The Administrator of the Drug Enforcement Administration, Michelle Leonhart, Tuesday faced a grueling three-hour inquisition from the House Oversight Committee over an Inspector General’s report that found DEA agents in Bogota, Colombia engaged in “sex parties” with prostitutes and that the parties were paid for by the very drug cartels the DEA was sent to fight.
“This behavior is not acceptable,” Leonhart said in her opening statement. “It is my hope that the additional training and guidance we have provided to all personnel – particularly those stationed overseas – will prevent similar incidents from occurring in the future.”
Her contrition did little to calm members of either party, who were incensed – not only at the infraction itself – but also at the weak discipline meted out to the still unnamed participants – a maximum of a two-week suspension.
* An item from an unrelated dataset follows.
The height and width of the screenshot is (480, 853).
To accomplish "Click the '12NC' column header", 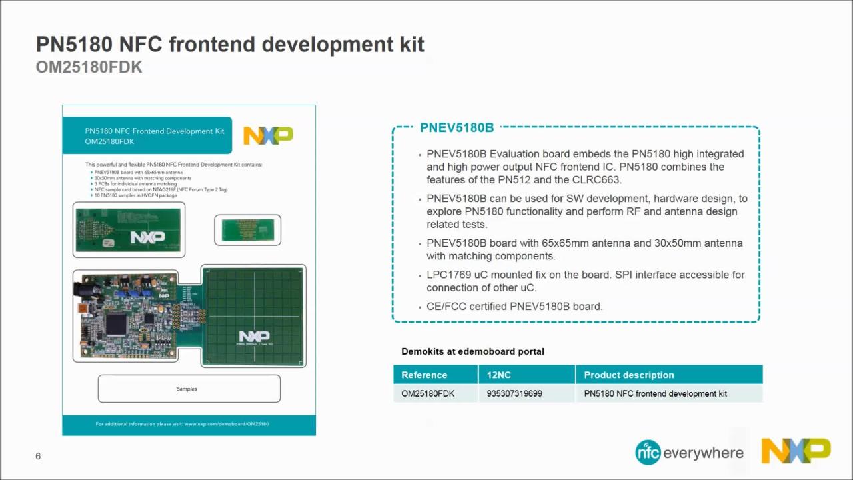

Rep. Mick Mulvaney, R-S.C., asked Leonhart, “Do you have any idea how absurd all of that sounds to an ordinary human being?” Leonhart repeatedly explained that a maze of civil service system protections for government workers prevents her from firing federal employees.
A furious Rep. Stephen Lynch, D-Mass., accused Leonhart of looking the other way.
“That’s what’s happening in your agency! You’re protecting the people who solicited prostitutes who had 15 to 20 sex parties, went through this whole operation, and used taxpayer money to do it.”
The Department of Justice Inspector General’s report, released last month, found that corrupt local police officers in Bogota “arranged” the “sex parties” with prostitutes funded by the local drug cartels for the DEA agents at their government-leased quarters, over a period of several years.
The report found that “although some of the DEA agents participating in these parties denied it, the information in the case file suggested they should have known the prostitutes in attendance were paid with cartel funds.”
It also claimed that local police protected the DEA agents’ property, including weapons, computers and smart phones, while the parties were ongoing. None of the devices was believed to have been compromised.
Under tough questioning from Rep. Trey Gowdy, R-S.C., Leonhart also denied knowing whether any of the prostitutes were underage. “I don’t know that,” she said.
The response prompted a frustrated Gowdy to shout back, “You have to work with agents over whom you can’t discipline and have no control. And you have no control over their security clearance. What the hell do you get to do?”
The report said the behavior exposed agents to possible coercion, extortion, and blackmail.
Lynch told Leonhart he wants the unnamed agents involved to be “named and shamed.” And another, Rep. Elijah Cummings, D-Md., asked her, “Do you think you’re the right person for this job?